Vamp Until Ready by James Magruder

Vamp Until Ready by James Magruder

Author:James Magruder [Magruder, James]
Language: eng
Format: epub
Publisher: Rattling Good Yarns Press


Judy woke up under a mosquito net on a single futon—raised from the floor, she hoped—with no memory of having disembarked from the matatu the night before. Before she drew the curtains and looked, she listened, as composers do, and she was in Africa to be a composer, to the morning. The air was alive with yips, crows, bleats, squawks, thrums, buzzings, and an amplified, staccato bellow in a strange language. Underneath it all was a crisp, incessant swish she couldn’t identify.

Upon parting the netting, she spotted a stool next to the bed on which was placed a glass of juice topped by a curiously webbed skirt. Upon inspection, she concluded its edge was weighted down with metal beads as an insect deterrent. Judy stood, stretched, and sure enough, from the corners of her eyes, she sensed some creatures scuttling for the ceiling.

She was alone in a man’s apartment, in Africa. What was the protocol? There was nothing to do but drink the juice—a tart, tongue-curling flavor—and signal her host with an over-exuberant yawn. She waited and took in the bright egg yolk hue of the stucco walls. She’d noticed from the matatu ride that colors were far more intense in Africa.

At the lack of response, Judy dragged her bags across the red-tiled floor a couple of times. Then she opened and shut the clumsily hewn top drawer in a hardwood dresser, the third and final piece of furniture in the room. Finally, worried that Emil might have abandoned her, she clocked her passport in her jacket hanging from a nail in the wall, coughed loudly, and pushed open the door. There was no knob.

Just two feet from her, so close that the door grazed his foot, Emil, in a red dressing gown and rope sandals, looked up from a newspaper. The sun angled a slab of light across his neck and chest. Now she was in a man’s quarters, a man with thick lashes and dark brown knees and slender ankles. How had she gotten into her nightgown? Who had provided the juice? Where had he slept? Had she been drugged?

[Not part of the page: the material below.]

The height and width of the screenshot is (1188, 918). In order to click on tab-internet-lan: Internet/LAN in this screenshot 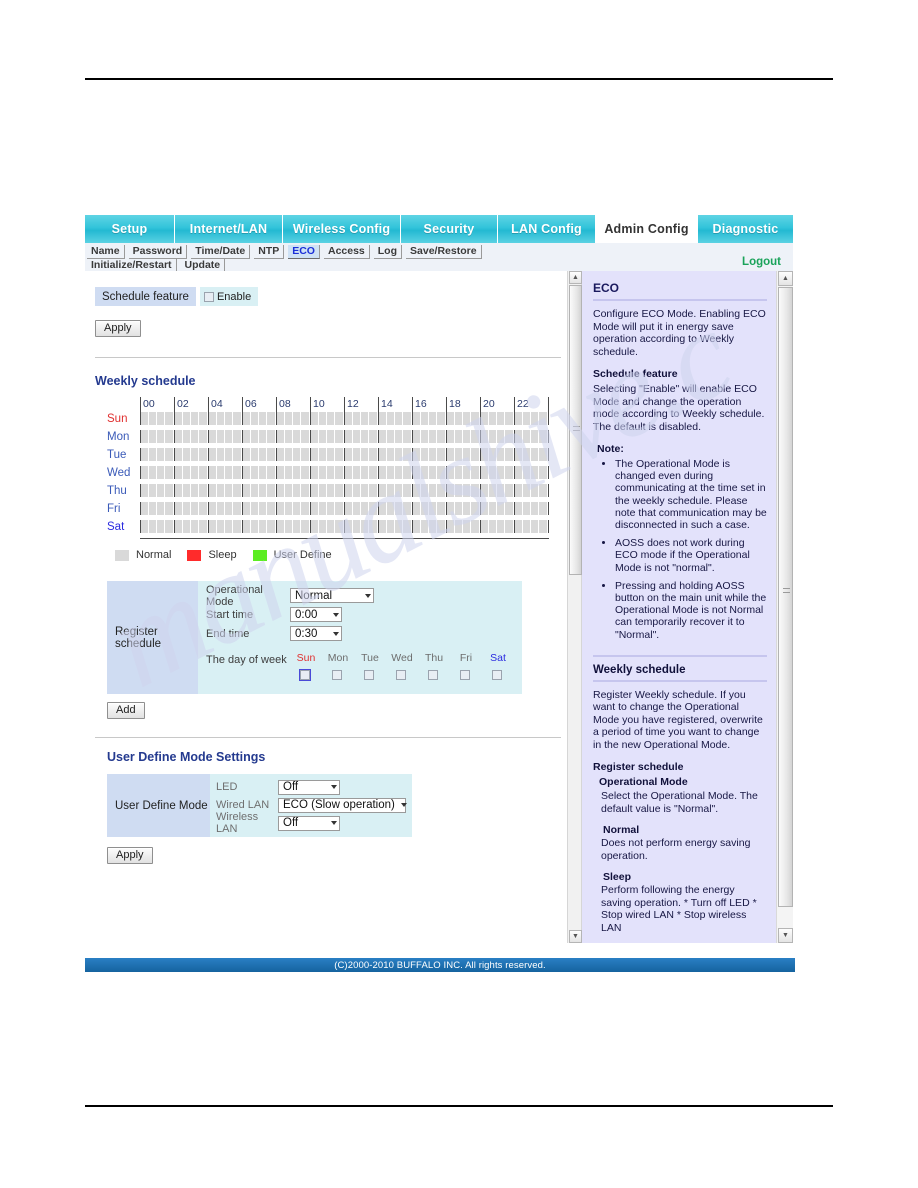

“Mango? Guava? Papaya?” she said, with a wild sweep of her empty glass.

“Good morning, Judy.”

“Good morning. Delicious.”

She meant the juice, not him. Well, not entirely him. He dominated the small space from one of those weirdly overstuffed love seats covered in cranberry velvet, or velveteen. There was a table, two mismatched chairs, another stool, a standing lamp, and a low, hi-fi console like her parents had, with slots for records, and woven acoustic cloth covering the speakers. Emil’s copy of Johnny Mathis’s Greatest Hits confused her. He didn’t belong here. She remembered the time Dave told her Johnny Mathis was gay, and she told Dave he was Black, revelations that had left them both speechless.

“It is passion fruit.”

Oh Jesus, she thought, of course, and embarrassed herself again by saying, without euphemism, that she needed to go to the toilet.

Emil said something, and a bent woman with a headscarf and matching apron appeared from nowhere.